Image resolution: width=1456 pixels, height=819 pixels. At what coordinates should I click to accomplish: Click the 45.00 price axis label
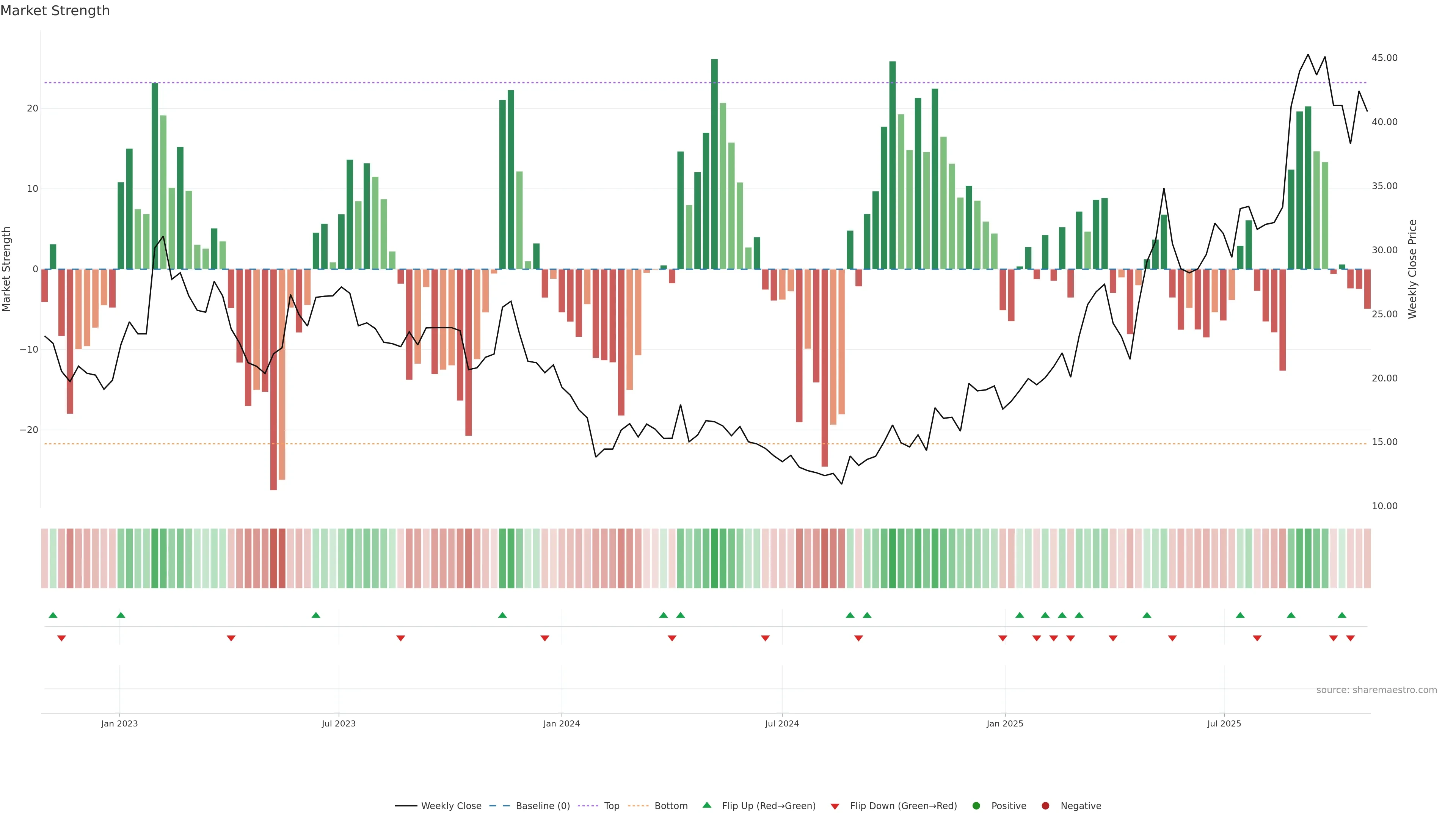point(1384,58)
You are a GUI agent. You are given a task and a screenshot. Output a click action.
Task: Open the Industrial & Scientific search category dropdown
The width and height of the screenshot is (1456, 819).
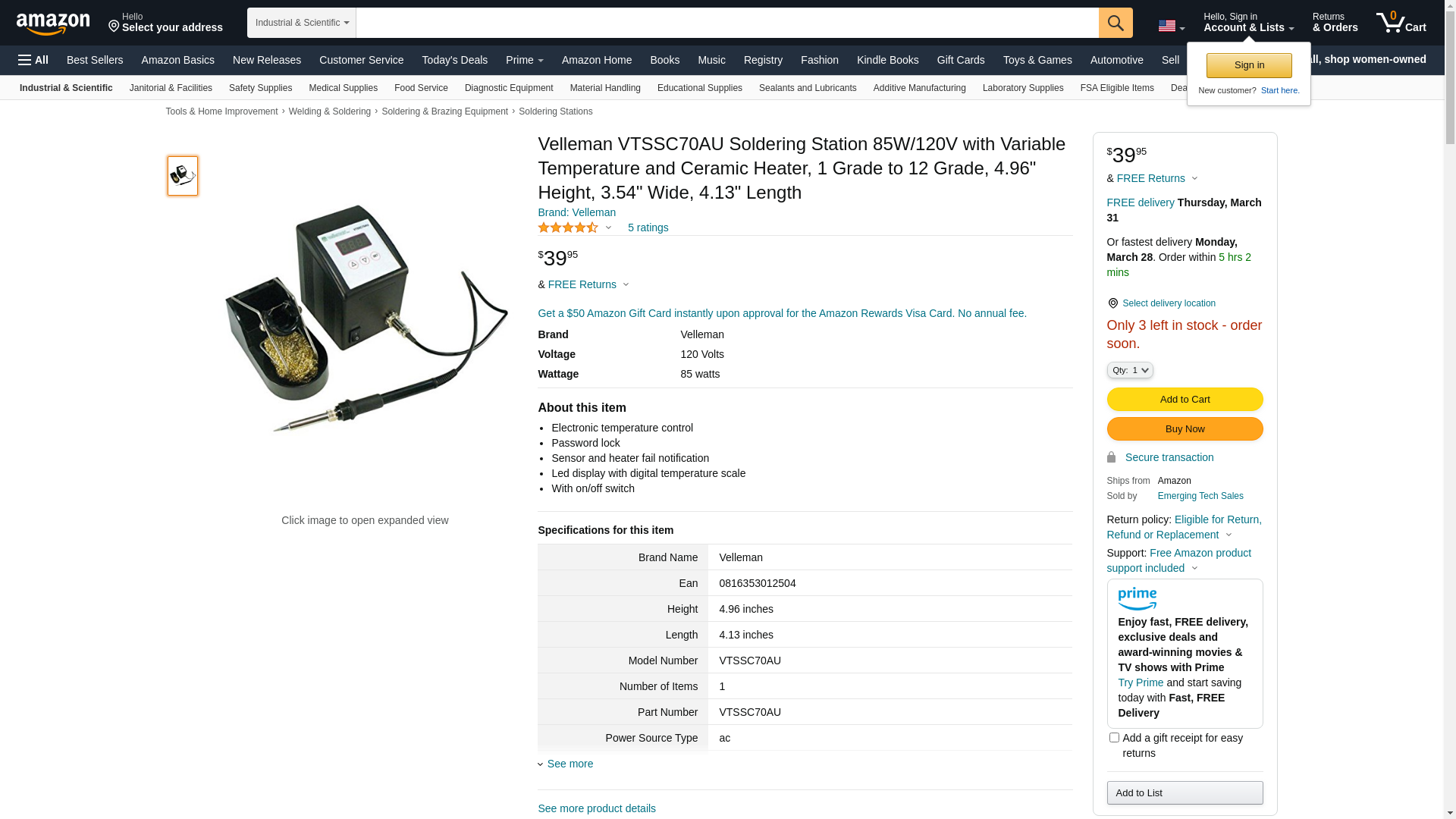click(302, 23)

WHAT TO PRODUCE
Can the lines from the one with "Task: Open the" to the end of the records above be quoted exactly, both ends included, with every picture omitted?

EXERCISE RESPONSE
Task: Open the Industrial & Scientific search category dropdown
The width and height of the screenshot is (1456, 819).
click(302, 23)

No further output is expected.